■ WHAT THE TASK ASKS
Every single record needs to be restated word for word.

Saved data entries
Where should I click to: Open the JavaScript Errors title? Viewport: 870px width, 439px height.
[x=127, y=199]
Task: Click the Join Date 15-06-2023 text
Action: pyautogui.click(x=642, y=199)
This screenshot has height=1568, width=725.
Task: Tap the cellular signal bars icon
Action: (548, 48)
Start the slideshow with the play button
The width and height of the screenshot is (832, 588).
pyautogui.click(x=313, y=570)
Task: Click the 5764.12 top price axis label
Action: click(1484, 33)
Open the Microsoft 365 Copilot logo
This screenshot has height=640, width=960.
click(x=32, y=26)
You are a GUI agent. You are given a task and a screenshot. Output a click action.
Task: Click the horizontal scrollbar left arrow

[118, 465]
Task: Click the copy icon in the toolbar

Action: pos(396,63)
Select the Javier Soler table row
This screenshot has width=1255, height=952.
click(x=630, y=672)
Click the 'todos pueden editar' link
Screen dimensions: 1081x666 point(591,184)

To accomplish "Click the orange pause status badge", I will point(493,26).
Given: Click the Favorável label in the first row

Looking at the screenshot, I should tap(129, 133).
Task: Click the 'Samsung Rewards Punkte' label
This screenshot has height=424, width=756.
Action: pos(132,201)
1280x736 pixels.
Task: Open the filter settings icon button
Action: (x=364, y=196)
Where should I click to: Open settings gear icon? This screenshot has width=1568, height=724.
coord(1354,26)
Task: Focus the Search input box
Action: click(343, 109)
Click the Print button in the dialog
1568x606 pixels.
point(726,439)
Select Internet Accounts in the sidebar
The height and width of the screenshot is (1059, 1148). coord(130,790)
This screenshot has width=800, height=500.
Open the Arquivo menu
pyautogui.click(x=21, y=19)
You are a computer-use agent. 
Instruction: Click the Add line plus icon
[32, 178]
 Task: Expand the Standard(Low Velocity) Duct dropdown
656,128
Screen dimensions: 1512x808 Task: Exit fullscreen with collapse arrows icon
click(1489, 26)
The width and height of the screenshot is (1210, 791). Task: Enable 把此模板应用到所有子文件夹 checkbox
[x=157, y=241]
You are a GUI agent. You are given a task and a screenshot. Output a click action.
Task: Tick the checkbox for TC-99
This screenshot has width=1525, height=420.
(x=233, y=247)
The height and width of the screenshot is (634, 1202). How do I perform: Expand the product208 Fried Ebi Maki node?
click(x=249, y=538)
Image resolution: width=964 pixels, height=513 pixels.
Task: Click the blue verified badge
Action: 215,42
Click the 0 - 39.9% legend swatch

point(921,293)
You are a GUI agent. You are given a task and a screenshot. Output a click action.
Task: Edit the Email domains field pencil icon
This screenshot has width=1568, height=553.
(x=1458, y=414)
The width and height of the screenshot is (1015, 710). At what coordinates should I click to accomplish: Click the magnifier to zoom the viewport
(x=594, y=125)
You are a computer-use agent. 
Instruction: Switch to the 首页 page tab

■ ANSWER SECTION
Where should I click to: Open the JavaScript Errors title? Viewport: 870px width, 439px height.
[x=127, y=199]
Task: Click the Join Date 15-06-2023 text
Action: pyautogui.click(x=642, y=199)
This screenshot has height=1568, width=725.
Task: Tap the cellular signal bars icon
Action: (548, 48)
Start the slideshow with the play button
The width and height of the screenshot is (832, 588).
pyautogui.click(x=313, y=570)
Task: Click the 5764.12 top price axis label
Action: click(1484, 33)
Open the Microsoft 365 Copilot logo
This screenshot has height=640, width=960.
click(x=32, y=26)
You are a GUI agent. You are given a task and a screenshot. Output a click action.
Task: Click the horizontal scrollbar left arrow

[118, 465]
Task: Click the copy icon in the toolbar

Action: pos(396,63)
Select the Javier Soler table row
This screenshot has width=1255, height=952.
click(x=630, y=672)
Click the 'todos pueden editar' link
Screen dimensions: 1081x666 point(591,184)

To accomplish "Click the orange pause status badge", I will point(493,26).
Given: Click the Favorável label in the first row

Looking at the screenshot, I should tap(129, 133).
Task: Click the 'Samsung Rewards Punkte' label
This screenshot has height=424, width=756.
Action: pos(132,201)
1280x736 pixels.
Task: Open the filter settings icon button
Action: (x=364, y=196)
Where should I click to: Open settings gear icon? This screenshot has width=1568, height=724.
coord(1354,26)
Task: Focus the Search input box
Action: click(343, 109)
Click the Print button in the dialog
1568x606 pixels.
point(726,439)
Select Internet Accounts in the sidebar
The height and width of the screenshot is (1059, 1148). coord(130,790)
This screenshot has width=800, height=500.
Open the Arquivo menu
pyautogui.click(x=21, y=19)
You are a computer-use agent. 
Instruction: Click the Add line plus icon
[32, 178]
 Task: Expand the Standard(Low Velocity) Duct dropdown
656,128
Screen dimensions: 1512x808 Task: Exit fullscreen with collapse arrows icon
click(1489, 26)
The width and height of the screenshot is (1210, 791). Task: Enable 把此模板应用到所有子文件夹 checkbox
[x=157, y=241]
You are a GUI agent. You are given a task and a screenshot. Output a click action.
Task: Tick the checkbox for TC-99
This screenshot has width=1525, height=420.
(x=233, y=247)
The height and width of the screenshot is (634, 1202). How do I perform: Expand the product208 Fried Ebi Maki node?
click(x=249, y=538)
Image resolution: width=964 pixels, height=513 pixels.
Task: Click the blue verified badge
Action: 215,42
Click the 0 - 39.9% legend swatch

point(921,293)
You are a GUI agent. You are given a task and a screenshot. Output a click action.
Task: Edit the Email domains field pencil icon
This screenshot has width=1568, height=553.
(x=1458, y=414)
The width and height of the screenshot is (1015, 710). At what coordinates should I click to accomplish: Click the magnifier to zoom the viewport
(x=594, y=125)
You are a computer-use agent. 
Instruction: Switch to the 首页 page tab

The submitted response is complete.